= BEREITGESTELLTER TEXT =

┄┄┄┄┄┄┄┄┄┄

„Kleiner“ Paukenschlag aus Kassel – Unfallversicherungsschutz auch bei ehrenamtlichen Sägearbeiten auf dem eigenen Privatgrundstück

Der 2. Senat des Bundessozialgerichts hat in seiner Entscheidung vom 5. Dezember 2023 (B 2 U 10/21 R) entschieden, dass die in Ausübung eines Ehrenamtes vorgenommenen Sägearbeiten auch dann einen Arbeitsunfall im Sinne der §§ 2 Absatz 1 Nummer 10a, 8 Absatz 1 SGB VII darstellen, wenn diese auf dem eigenen Privatgrundstück durchgeführt werden.

Der Kläger war seit August 2016 ehrenamtliches Mitglied des Elternbeirats eines kommunalen Kindergartens. Er sollte für den jährlich stattfindenden Weihnachtsmarkt des Kindergartens Baumscheiben beschaffen und zurechtschneiden. Diese sollten im Anschluss auf dem Basar des Weihnachtsmarktes verkauft werden. Am 18. November 2017 geriet der Kläger bei den Sägearbeiten auf seinem eigenen Privatgrundstück mit seiner linken Hand in die Kreissäge. Hierdurch verlor er Mittel- und Ringfinger.

Daraufhin forderte der Kläger die beklagte Unfallkasse zur Anerkennung des Unfallereignisses vom 18. November 2017 als Arbeitsunfall auf, was diese durch Bescheid vom 6. April 2018 ablehnte.

Hiergegen klagte der Kläger und bekam schließlich in letzter Instanz vor dem Bundessozialgericht Recht.

Anerkennung als Arbeitsunfall

Das Bundessozialgericht erkannte jetzt – anders als die beklagte Unfallkasse und die Vorinstanzen – das Unfallereignis als Arbeitsunfall an. Zum Zeitpunkt des Unfallereignisses sei der Kläger als Mitglied des Elternbeirats innerhalb der gesetzlichen Aufgabenkreise der Gemeinde als Trägerin des Kindergartens und deren Elternbeirats ehrenamtlich tätig gewesen. Dies ergebe sich bereits daraus, dass die zum Unfallereignis führenden Sägearbeiten dem Kläger im Vorfeld konkret von Kindergarten und Elternbeirat übertragen worden waren. Dass die Sägearbeiten auf dem eigenen Privatgrundstück des Klägers und nicht in den Einrichtungen des Kindergartens durchgeführt worden waren und der Gemeinde und dem Elternbeirat daher keine konkreten Einwirkungsmöglichkeiten zukamen, sei insoweit unschädlich. Vielmehr erstrecke sich der Versicherungsschutz ohne zeitliche oder räumliche Begrenzung auf ehrenamtliche Tätigkeiten für die Einrichtung im Sinne von § 2 Absatz 1 Nr. 10a SGB VII.

┄┄┄┄┄┄┄┄┄┄

= ZU PRÜFENDE DATEN =
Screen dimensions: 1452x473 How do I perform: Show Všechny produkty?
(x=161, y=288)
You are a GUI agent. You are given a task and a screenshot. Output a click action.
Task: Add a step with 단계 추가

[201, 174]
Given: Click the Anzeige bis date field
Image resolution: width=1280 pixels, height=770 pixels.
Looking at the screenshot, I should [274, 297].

┄┄┄┄┄┄┄┄┄┄

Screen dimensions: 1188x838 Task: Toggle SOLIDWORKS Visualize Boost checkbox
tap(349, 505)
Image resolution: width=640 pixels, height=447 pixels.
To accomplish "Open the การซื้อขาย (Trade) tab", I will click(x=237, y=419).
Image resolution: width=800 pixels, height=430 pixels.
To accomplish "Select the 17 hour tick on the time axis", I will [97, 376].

┄┄┄┄┄┄┄┄┄┄

= ANFORDERUNG 1 =
Fasse den Text zum Urteil über ehrenamtliche Sägearbeiten in zwei Sätzen zusammen.
= ANFORDERUNG 2 =
Führe den Text zum Urteil über ehrenamtliche Sägearbeiten im Anschluss an seinen letzten Satz fort.

= ANTWORTFELD 1 =
Das Bundessozialgericht hat am 5. Dezember 2023 entschieden, dass ein ehrenamtliches Mitglied des Elternbeirats eines kommunalen Kindergartens einen Arbeitsunfall erlitten hat, als es beim Zuschneiden von Baumscheiben für den Weihnachtsmarkt auf dem eigenen Privatgrundstück mit der linken Hand in die Kreissäge geriet und Mittel- und Ringfinger verlor. Anders als die Unfallkasse und die Vorinstanzen sah das Gericht die Sägearbeiten als ehrenamtliche Tätigkeit an, weil sie dem Kläger konkret von Kindergarten und Elternbeirat übertragen worden waren, und der Versicherungsschutz erstrecke sich ohne zeitliche oder räumliche Begrenzung auf solche Tätigkeiten.

= ANTWORTFELD 2 =
Auswirkungen auf die Praxis

Die Entscheidung des Bundessozialgerichts bestätigt dessen bereits Ende 2022 sichtbare Tendenz, den Unfallversicherungsschutz bei ehrenamtlichen Tätigkeiten vermehrt zu stärken (vgl. Bundessozialgericht, Urteil vom 8. Dezember 2022 - B 2 U 19/20 R; Urteil vom 8. Dezember 2022 - B 2 U 14/20 R). Welche konkreten Auswirkungen diese Entscheidung auf die Praxis – insbesondere auch den Umfang des Unfallversicherungsschutzes bei Tätigkeiten in den privaten Räumlichkeiten im Allgemeinen – haben wird, bleibt abzuwarten. Dies gilt insbesondere vor dem Hintergrund, dass der Gesetzgeber mit der Einführung von § 8 Absatz 1 Satz 2, Absatz 2 Nummer 2a SGB VII auf die durch die COVID-19 bedingte Zunahme von Homeoffice und mobiler Arbeit reagiert und den Unfallversicherungsschutz für diese Tätigkeiten daher dem Unfallversicherungsschutz für Tätigkeiten im Betrieb bereits gleichgestellt hat. Einen hoffentlich ersten Anhaltspunkt wird die Veröffentlichung der Entscheidungsgründe bieten, die daher mit Spannung zu erwarten ist.